Gene expression is modulated by tau. We used two mouse models, THY-Tau22 mice, which express pro-aggregation tau, and TauKO mice, which are null for tau, to improve our understanding of tau-altered gene expression in brain. Spatial transcriptomics were used to interrogate regional expression changes. Focusing on the hippocampus and ventricles, two regions altered early in Alzheimer’s disease, we identified the transthyretin gene, Ttr, as being dysregulated in a tau-dependent manner.
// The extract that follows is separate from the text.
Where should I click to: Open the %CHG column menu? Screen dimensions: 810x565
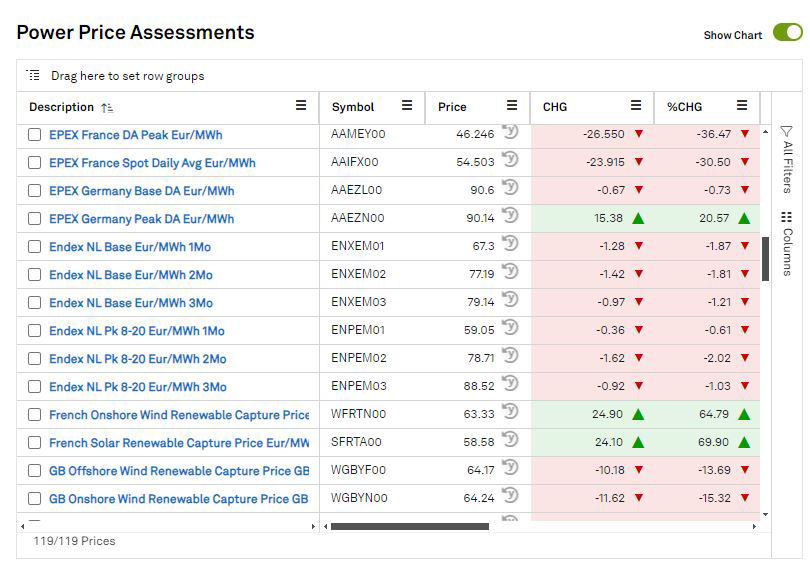pyautogui.click(x=742, y=106)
Immunofluorescence (IF) revealed increased TTR protein expression in THY-Tau22 mice and lowered expression in TauKO mice in the choroid plexus epithelial cells. As TTR is involved in the clearance of Aβ and the prevention of Aβ aggregation, we evaluated endogenous mouse Aβ in TauKO mice and observed increased Aβ deposits. Our study reveals a hitherto unknown regulatory role of tau on Ttr gene and protein expression, which may participate to a feedback loop contributing to Aβ disease progression.
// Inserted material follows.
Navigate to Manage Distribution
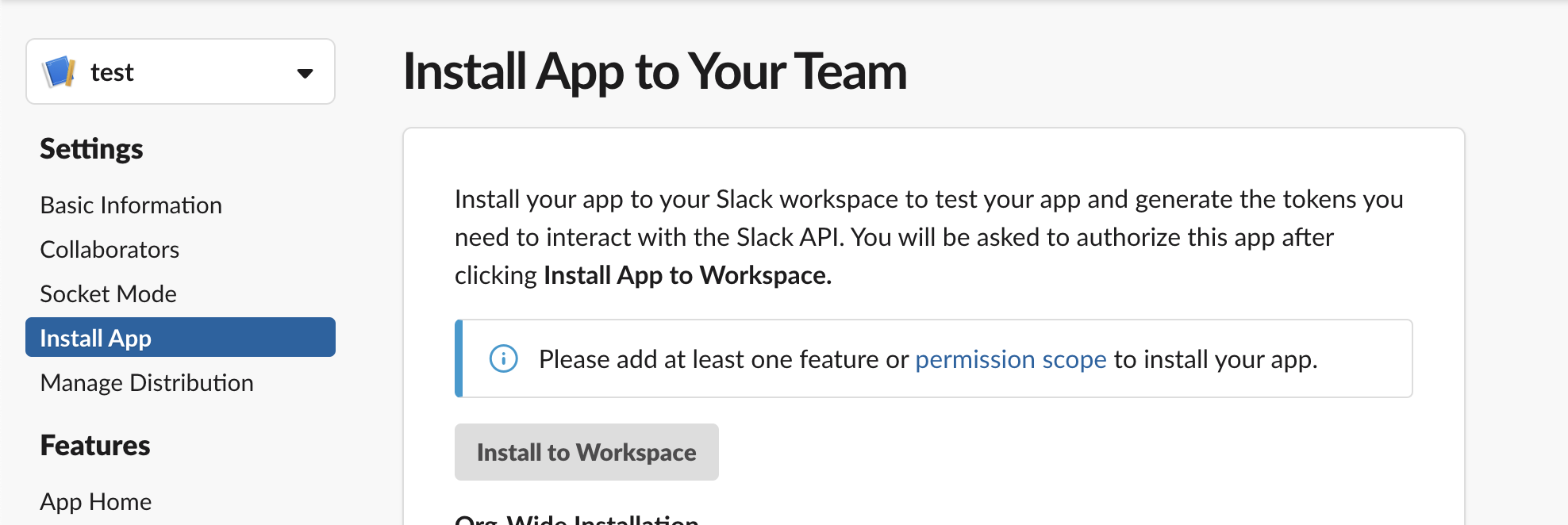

tau蛋白（tau）对基因表达具有调控作用。本研究采用两种小鼠模型——表达促聚集型tau蛋白的THY-Tau22小鼠（THY-Tau22 mice）以及tau基因敲除型TauKO小鼠（TauKO mice），以加深对tau蛋白介导的脑内基因表达改变的认知。我们借助空间转录组学（spatial transcriptomics）解析脑区的基因表达变化。选取阿尔茨海默病早期受累的两个脑区——海马体与脑室，我们发现转甲状腺素蛋白基因（transthyretin gene, Ttr）的表达呈现tau依赖性失调。免疫荧光（immunofluorescence, IF）实验证实，脉络丛上皮细胞中，THY-Tau22小鼠的TTR蛋白表达水平上调，而TauKO小鼠的TTR蛋白表达水平则下调。鉴于TTR参与β淀粉样蛋白（Aβ）的清除与Aβ聚集的抑制，我们对TauKO小鼠的内源性小鼠Aβ进行检测，结果观察到其Aβ沉积量增加。本研究揭示了tau蛋白此前未被报道的对Ttr基因及蛋白表达的调控功能，该调控作用可能参与形成反馈环路，进而推动Aβ相关疾病的病情进展。